● What you will do: Tally how many lines in this material contain the word "thumbnail", and reply only with the count.

● Data provided:

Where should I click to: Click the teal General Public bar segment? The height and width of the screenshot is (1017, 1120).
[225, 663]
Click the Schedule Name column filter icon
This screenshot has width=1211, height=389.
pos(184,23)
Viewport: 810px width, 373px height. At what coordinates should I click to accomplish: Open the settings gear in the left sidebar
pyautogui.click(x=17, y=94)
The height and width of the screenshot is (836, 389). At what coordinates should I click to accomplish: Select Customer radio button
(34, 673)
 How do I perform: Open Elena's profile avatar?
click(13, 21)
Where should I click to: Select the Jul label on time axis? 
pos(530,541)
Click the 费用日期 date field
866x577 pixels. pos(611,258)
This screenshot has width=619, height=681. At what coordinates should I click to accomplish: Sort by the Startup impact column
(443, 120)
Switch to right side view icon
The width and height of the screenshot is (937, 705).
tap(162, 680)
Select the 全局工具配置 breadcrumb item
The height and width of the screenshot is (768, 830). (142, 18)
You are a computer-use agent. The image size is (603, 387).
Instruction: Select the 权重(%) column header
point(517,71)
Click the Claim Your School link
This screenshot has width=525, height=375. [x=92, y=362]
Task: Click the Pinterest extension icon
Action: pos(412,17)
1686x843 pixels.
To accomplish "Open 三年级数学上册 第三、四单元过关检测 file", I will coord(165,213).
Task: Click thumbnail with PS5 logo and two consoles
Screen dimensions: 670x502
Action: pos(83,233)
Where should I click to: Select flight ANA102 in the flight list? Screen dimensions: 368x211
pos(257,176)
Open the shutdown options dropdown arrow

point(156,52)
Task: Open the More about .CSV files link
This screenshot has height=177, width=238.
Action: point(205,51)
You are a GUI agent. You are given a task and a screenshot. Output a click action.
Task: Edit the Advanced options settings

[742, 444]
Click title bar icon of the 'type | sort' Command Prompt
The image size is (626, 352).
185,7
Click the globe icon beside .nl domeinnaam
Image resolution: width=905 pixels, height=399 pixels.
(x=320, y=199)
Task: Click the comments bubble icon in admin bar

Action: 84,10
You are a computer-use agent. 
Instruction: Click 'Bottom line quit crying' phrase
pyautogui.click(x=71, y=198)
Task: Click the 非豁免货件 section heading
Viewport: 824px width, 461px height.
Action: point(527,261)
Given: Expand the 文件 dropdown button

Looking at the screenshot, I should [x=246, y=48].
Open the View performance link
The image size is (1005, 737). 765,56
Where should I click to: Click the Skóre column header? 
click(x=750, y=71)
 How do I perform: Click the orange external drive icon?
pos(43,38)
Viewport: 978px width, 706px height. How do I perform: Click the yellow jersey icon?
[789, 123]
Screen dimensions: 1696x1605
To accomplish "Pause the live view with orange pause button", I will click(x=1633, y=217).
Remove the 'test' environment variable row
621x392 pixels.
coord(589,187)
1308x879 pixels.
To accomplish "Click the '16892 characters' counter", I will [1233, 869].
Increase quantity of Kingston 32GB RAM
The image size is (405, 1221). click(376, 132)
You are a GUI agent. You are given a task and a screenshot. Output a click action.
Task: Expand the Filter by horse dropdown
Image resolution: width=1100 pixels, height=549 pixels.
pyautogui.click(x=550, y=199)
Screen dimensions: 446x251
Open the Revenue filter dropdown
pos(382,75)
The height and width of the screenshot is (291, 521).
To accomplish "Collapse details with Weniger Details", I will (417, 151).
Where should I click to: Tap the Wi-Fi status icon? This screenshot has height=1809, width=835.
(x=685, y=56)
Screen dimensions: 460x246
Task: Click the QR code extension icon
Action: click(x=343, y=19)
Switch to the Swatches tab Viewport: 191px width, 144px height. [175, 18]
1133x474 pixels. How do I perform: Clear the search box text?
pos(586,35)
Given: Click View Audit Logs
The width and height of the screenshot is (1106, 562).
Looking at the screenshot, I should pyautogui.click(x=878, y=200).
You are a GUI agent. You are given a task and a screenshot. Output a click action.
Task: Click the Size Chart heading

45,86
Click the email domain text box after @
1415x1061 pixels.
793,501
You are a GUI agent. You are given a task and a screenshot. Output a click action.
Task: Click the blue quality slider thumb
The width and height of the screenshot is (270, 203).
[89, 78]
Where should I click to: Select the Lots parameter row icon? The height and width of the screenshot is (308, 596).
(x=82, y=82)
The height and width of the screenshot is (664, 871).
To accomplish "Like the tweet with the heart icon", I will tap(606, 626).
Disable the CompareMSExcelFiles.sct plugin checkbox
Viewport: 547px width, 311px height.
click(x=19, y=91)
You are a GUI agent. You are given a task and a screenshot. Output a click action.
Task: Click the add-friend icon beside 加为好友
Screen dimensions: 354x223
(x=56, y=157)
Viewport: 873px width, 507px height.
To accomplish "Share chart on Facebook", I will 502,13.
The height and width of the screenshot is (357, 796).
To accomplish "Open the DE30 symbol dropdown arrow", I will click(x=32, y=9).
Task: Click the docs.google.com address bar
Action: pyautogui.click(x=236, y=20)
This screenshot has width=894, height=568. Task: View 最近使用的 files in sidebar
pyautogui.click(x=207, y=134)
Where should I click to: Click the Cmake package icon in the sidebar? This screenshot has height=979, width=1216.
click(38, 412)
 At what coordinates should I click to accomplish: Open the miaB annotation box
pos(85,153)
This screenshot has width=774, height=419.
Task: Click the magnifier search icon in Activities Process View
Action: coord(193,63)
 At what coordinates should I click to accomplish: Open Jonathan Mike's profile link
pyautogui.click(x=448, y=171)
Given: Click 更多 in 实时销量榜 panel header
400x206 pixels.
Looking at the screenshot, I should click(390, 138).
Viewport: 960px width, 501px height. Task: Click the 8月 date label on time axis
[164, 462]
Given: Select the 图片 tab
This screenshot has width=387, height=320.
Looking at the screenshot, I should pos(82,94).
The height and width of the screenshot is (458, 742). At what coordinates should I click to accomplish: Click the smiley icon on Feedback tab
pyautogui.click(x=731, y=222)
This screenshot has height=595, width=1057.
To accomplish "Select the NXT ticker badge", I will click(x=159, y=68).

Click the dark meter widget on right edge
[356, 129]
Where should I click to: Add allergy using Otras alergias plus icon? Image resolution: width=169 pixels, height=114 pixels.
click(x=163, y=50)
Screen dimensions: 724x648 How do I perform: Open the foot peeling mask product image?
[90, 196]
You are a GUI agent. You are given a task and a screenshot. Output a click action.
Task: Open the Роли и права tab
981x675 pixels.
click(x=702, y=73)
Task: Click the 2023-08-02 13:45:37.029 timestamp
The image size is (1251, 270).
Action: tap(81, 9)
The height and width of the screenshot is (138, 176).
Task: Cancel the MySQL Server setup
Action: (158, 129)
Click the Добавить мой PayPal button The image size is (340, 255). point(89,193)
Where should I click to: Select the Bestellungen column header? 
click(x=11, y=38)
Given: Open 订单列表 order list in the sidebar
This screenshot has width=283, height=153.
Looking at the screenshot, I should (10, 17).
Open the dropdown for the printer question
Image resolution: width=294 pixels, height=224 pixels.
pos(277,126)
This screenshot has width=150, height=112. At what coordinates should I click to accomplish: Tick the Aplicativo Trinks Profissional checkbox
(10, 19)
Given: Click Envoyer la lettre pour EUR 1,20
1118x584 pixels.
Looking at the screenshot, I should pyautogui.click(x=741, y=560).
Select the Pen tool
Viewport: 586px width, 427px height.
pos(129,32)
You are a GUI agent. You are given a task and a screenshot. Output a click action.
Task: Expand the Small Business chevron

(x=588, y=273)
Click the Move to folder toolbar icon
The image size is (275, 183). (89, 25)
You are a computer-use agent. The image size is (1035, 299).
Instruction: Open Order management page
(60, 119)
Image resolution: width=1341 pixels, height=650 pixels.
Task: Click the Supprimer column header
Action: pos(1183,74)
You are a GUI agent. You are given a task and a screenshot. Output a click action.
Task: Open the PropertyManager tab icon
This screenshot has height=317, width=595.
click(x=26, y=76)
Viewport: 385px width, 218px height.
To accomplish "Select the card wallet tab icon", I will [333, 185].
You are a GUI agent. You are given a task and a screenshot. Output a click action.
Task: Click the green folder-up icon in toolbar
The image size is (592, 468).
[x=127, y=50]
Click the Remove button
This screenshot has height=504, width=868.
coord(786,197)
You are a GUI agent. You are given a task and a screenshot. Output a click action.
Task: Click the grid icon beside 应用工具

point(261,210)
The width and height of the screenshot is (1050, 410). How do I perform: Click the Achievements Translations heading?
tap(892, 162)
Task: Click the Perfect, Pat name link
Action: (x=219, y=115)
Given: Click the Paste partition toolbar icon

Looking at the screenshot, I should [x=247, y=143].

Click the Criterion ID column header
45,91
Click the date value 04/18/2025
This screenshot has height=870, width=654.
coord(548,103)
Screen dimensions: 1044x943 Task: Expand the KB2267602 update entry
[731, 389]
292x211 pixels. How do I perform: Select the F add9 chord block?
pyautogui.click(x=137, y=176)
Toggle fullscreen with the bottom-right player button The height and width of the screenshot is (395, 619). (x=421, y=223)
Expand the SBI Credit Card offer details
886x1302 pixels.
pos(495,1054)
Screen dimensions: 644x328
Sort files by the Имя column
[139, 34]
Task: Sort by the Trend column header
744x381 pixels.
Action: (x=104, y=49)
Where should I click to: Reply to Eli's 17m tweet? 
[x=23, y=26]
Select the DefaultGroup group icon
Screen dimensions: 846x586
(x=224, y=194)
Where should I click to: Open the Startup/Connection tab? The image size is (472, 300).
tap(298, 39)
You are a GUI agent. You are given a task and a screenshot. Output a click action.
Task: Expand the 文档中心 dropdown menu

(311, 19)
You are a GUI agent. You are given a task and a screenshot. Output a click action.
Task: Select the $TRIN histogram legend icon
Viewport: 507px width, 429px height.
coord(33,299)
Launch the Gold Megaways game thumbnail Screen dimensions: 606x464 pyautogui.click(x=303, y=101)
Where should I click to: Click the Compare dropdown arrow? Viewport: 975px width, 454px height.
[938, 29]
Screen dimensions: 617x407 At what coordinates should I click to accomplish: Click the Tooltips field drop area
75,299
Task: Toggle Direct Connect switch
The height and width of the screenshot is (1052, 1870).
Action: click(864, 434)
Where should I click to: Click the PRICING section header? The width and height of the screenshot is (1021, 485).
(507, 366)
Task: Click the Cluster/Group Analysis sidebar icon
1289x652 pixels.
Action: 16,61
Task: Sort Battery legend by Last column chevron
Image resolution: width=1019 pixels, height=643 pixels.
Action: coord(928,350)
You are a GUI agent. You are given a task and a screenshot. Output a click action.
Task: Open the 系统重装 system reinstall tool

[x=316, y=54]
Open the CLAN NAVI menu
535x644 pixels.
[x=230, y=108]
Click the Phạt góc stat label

● Exercise result: 2